As user bases grow, legal disputes involving digital avatars are rapidly increasing. According to the EU legal database EUR-Lex, as of April 2028, over 200 legal cases worldwide involve digital avatar conduct. These cases concentrate in three areas: validity of contracts signed by digital avatars, defamation liability for statements made by digital avatars, and attribution of personal information leaked by digital avatars.

The most closely watched case occurred in March 2028: a French executive's digital avatar, while auto-replying to a business email, inadvertently confirmed a €3.2 million purchase order. The executive subsequently claimed ignorance and disagreement with the transaction, but the counterparty demanded contract performance. The case remains under review at the Paris Commercial Court.

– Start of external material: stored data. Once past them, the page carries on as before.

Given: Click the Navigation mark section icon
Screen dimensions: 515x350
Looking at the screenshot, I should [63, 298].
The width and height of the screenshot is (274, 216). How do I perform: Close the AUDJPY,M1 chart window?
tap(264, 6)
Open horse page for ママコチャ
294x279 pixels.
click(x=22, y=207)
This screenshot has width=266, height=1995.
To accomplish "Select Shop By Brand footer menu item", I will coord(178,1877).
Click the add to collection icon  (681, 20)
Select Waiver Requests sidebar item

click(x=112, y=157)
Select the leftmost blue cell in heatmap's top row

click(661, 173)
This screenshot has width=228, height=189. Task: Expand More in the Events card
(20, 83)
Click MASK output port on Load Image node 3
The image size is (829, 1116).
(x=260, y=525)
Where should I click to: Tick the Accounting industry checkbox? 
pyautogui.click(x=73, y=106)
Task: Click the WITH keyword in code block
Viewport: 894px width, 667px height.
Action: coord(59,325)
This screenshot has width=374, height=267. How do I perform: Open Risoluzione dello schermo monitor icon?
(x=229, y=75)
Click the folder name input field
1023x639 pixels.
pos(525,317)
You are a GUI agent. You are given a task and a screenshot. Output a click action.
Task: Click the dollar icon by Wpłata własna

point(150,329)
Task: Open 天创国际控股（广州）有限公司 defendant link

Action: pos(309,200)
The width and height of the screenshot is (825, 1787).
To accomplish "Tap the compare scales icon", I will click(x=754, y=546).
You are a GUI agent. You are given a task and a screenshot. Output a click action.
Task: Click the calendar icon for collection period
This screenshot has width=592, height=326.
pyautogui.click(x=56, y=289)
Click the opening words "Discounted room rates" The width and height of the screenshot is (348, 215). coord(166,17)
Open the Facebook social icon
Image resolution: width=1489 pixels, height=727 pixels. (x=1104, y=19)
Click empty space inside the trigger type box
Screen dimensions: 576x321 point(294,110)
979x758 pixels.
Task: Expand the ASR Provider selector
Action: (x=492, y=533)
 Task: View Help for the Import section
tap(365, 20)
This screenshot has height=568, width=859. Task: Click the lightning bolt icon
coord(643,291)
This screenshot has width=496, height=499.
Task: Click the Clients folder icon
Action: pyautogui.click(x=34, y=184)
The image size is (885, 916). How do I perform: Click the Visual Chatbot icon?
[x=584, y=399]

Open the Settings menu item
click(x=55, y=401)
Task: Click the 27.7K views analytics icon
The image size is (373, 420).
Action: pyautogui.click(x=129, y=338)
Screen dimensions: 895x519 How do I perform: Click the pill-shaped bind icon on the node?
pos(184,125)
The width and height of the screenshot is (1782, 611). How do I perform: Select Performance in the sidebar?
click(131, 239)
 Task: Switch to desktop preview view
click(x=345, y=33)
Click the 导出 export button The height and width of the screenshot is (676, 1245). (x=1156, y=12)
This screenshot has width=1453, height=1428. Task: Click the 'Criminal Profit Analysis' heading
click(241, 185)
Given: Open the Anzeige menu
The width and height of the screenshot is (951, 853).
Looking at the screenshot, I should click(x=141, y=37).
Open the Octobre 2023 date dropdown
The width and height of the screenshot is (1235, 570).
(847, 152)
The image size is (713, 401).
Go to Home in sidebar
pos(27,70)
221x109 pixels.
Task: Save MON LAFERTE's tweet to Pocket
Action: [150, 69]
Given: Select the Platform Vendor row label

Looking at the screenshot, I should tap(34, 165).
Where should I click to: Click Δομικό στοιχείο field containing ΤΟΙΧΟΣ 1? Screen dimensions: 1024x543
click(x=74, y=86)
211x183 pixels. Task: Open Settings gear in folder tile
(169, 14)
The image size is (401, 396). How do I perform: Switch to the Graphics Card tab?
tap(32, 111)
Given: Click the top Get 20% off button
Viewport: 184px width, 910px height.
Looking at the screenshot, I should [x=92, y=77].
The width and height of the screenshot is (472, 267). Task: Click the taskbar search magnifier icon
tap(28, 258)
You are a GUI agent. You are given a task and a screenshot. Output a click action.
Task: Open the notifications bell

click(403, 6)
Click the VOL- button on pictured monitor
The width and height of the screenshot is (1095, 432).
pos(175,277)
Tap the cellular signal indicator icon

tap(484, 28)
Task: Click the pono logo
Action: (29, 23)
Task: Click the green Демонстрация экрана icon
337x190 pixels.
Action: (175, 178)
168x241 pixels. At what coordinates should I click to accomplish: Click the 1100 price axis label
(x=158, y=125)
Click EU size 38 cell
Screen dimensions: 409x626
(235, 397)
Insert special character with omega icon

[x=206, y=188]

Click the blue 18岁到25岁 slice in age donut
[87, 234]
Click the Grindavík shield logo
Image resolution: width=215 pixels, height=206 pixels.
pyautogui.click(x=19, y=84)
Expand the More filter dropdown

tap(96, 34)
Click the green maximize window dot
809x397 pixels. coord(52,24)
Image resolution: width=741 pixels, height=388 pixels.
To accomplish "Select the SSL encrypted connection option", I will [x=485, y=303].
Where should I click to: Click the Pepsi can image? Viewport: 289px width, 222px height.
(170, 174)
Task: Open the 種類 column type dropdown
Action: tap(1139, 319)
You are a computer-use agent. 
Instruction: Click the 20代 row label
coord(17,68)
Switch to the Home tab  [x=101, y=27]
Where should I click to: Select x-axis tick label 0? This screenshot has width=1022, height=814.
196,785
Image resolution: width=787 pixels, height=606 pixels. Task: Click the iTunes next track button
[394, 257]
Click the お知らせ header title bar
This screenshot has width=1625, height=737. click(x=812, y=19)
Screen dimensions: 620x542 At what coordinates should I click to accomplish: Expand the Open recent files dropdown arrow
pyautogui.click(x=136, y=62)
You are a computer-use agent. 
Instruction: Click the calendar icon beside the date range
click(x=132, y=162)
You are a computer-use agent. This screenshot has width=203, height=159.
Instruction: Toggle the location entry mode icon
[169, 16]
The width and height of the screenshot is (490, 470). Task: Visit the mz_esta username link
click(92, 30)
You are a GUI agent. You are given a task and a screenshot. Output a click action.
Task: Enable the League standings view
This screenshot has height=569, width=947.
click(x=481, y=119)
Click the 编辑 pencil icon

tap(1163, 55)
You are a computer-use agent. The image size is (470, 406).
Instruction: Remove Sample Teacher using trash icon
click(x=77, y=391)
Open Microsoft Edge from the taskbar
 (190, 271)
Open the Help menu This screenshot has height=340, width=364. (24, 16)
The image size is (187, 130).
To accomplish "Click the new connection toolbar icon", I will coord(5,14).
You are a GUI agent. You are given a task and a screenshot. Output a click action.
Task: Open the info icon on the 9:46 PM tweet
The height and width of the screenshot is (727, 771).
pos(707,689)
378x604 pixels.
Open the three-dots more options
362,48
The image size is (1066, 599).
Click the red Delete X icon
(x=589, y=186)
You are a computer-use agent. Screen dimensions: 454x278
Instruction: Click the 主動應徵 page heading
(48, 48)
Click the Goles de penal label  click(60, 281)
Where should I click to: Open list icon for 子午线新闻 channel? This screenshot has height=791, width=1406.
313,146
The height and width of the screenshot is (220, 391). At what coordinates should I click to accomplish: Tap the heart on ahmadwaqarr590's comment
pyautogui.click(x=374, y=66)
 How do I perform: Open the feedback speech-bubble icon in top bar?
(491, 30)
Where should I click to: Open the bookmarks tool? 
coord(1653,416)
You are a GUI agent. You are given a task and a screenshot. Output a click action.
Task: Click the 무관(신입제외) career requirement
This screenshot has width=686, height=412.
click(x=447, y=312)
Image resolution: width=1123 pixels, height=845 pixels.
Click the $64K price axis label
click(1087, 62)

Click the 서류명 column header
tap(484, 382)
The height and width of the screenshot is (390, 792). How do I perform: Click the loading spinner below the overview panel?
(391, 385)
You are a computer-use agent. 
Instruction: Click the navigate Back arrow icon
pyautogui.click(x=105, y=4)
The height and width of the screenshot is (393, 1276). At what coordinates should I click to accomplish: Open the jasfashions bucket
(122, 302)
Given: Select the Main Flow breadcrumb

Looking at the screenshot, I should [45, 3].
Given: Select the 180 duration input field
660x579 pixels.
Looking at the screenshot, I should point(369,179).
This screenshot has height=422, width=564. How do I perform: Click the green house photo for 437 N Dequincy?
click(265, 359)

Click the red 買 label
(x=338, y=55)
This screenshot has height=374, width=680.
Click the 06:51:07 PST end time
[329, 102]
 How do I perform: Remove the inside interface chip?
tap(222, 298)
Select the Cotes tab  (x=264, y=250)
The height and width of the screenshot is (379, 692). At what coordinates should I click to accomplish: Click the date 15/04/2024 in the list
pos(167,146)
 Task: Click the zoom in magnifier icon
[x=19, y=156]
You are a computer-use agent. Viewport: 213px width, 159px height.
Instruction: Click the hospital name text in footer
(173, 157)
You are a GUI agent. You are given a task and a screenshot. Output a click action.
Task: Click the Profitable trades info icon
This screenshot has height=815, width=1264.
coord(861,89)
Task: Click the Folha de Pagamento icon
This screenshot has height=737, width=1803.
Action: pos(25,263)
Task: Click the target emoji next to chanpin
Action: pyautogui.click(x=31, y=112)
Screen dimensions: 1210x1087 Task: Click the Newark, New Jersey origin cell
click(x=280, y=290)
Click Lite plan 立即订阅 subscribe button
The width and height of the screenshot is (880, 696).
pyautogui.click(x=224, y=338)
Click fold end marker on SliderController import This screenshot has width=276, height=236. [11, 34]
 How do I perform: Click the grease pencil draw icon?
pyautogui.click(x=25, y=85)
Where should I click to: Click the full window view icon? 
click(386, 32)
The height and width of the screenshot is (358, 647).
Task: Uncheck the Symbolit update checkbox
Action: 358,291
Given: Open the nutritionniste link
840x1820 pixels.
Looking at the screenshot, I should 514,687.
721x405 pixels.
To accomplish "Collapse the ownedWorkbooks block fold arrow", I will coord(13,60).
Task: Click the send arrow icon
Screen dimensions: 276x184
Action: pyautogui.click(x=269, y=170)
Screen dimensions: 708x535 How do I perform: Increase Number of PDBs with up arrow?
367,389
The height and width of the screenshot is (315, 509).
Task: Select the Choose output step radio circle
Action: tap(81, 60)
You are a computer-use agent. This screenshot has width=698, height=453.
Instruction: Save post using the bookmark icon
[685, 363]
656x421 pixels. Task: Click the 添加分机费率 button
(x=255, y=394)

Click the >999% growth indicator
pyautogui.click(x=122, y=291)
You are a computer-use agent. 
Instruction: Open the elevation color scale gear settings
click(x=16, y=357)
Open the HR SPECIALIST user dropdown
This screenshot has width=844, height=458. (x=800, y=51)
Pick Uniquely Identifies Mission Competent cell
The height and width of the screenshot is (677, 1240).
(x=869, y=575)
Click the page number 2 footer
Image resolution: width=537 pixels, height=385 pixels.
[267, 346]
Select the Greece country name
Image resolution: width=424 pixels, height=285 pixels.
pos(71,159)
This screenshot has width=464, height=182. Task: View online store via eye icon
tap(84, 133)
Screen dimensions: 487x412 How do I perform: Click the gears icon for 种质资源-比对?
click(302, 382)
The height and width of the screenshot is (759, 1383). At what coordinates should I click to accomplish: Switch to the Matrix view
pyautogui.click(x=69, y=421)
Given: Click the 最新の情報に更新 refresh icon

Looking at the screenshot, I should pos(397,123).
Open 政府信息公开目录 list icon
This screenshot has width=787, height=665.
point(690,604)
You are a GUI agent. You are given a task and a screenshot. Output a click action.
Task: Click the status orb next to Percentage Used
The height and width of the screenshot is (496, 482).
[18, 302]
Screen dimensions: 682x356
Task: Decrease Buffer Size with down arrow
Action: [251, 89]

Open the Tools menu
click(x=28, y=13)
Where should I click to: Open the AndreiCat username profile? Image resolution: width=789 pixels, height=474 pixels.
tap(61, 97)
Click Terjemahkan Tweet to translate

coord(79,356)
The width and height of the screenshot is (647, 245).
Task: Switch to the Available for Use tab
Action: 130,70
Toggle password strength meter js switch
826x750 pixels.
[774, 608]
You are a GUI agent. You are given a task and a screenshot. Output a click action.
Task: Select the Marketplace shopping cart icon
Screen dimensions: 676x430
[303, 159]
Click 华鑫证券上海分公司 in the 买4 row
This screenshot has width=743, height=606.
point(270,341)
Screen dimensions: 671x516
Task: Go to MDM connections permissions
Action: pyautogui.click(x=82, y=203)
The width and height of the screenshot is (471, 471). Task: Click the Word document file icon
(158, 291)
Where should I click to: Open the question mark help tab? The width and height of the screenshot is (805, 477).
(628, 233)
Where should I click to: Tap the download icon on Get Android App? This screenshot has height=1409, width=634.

The EU Digital Agent Act draft's core provisions include: First, a digital avatar's actions are legally attributed to the principal unless the principal can prove the action exceeded their pre-set authorization scope. Second, digital avatar developers and deployers bear joint liability for technical defects. Third, actions involving personal rights—marriage, wills, criminal confessions—may not be performed by digital avatars.

EDRi policy director Diego Naranjo cautiously welcomed the legislation but noted ambiguity in the "authorization scope" provision. "How do you define whether a digital avatar's action falls within authorized scope? If my avatar uses a tone I wouldn't use in an email, does that count as exceeding authorization? The law needs clearer standards."

In China, the NPC Standing Committee has included digital avatar legislation in its 2028 legislative work plan. Zhang Xinbao, professor at CUPL's Data Rule of Law Institute, said China's legislative approach may focus more on protecting the principal's rights. "In China's cultural context, people may be more concerned about their digital avatar 'saying something it shouldn't have.' Legislation needs to provide sufficient post-hoc remedies for the principal."

iFlytek VP Liu Cong raised concerns from an industry perspective: "If laws impose too many restrictions on digital avatars, it could stifle this emerging market. We suggest a tiered management approach—granting more autonomy for low-risk scenarios like internal meeting notes, while requiring strict human confirmation for high-risk scenarios like contract signing."

The establishment of a digital avatar legal framework is fundamentally answering an age-old legal question: when the agent is not a person but a machine, how should the rules of agency be adjusted? The EU's Digital Agent Act is expected to complete review by end of 2028, becoming the world's first enacted digital avatar-specific legislation.